Hashing and then later checking that a password matches the previous hashed password is very simple:

>>> import bcrypt
>>> password = b"super secret password"
>>> # Hash a password for the first time, with a randomly-generated salt
>>> hashed = bcrypt.hashpw(password, bcrypt.gensalt())
>>> # Check that an unhashed password matches one that has previously been
>>> # hashed
>>> if bcrypt.checkpw(password, hashed):
...     print("It Matches!")
... else:
...     print("It Does not Match :(")

KDF

As of 3.0.0 bcrypt now offers a kdf function which does bcrypt_pbkdf. This KDF is used in OpenSSH's newer encrypted private key format.

>>> import bcrypt
>>> key = bcrypt.kdf(
...     password=b'password',
...     salt=b'salt',
...     desired_key_bytes=32,
...     rounds=100)

Adjustable Work Factor

One of bcrypt's features is an adjustable logarithmic work factor. To adjust the work factor merely pass the desired number of rounds to bcrypt.gensalt(rounds=12) which defaults to 12):

>>> import bcrypt
>>> password = b"super secret password"
>>> # Hash a password for the first time, with a certain number of rounds
>>> hashed = bcrypt.hashpw(password, bcrypt.gensalt(14))
>>> # Check that a unhashed password matches one that has previously been
>>> #   hashed
>>> if bcrypt.checkpw(password, hashed):
...     print("It Matches!")
... else:
...     print("It Does not Match :(")

Adjustable Prefix

Another one of bcrypt's features is an adjustable prefix to let you define what libraries you'll remain compatible with. To adjust this, pass either 2a or 2b (the default) to bcrypt.gensalt(prefix=b"2b") as a bytes object.

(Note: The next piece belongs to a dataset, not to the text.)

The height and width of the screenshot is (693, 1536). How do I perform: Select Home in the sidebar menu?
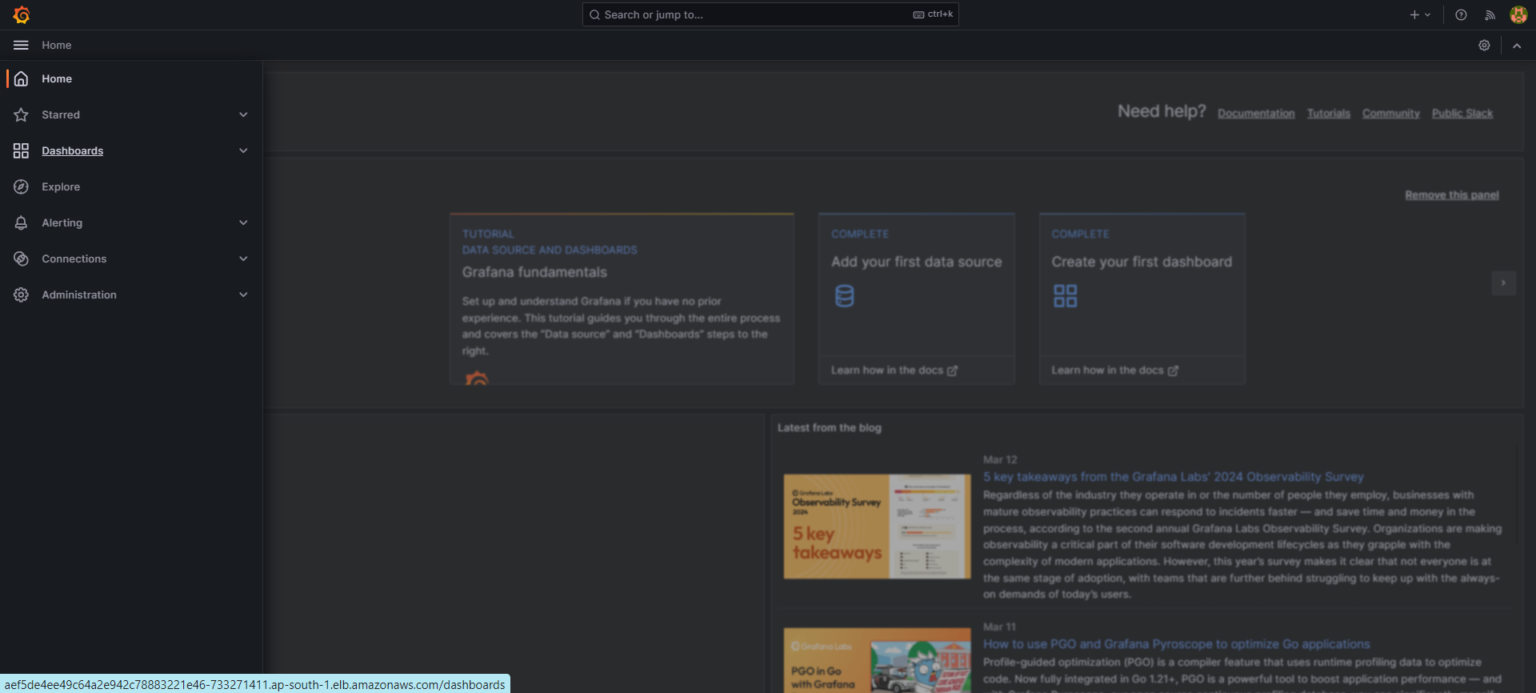pos(57,79)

As of 3.0.0 the $2y$ prefix is still supported in hashpw but deprecated.

Maximum Password Length

The bcrypt algorithm only handles passwords up to 72 characters, any characters beyond that are ignored. To work around this, a common approach is to hash a password with a cryptographic hash (such as sha256) and then base64 encode it to prevent NULL byte problems before hashing the result with bcrypt:

>>> password = b"an incredibly long password" * 10
>>> hashed = bcrypt.hashpw(
...     base64.b64encode(hashlib.sha256(password).digest()),
...     bcrypt.gensalt()
... )

Compatibility

This library should be compatible with py-bcrypt and it will run on Python 3.6+, and PyPy 3.

C Code

This library uses code from OpenBSD.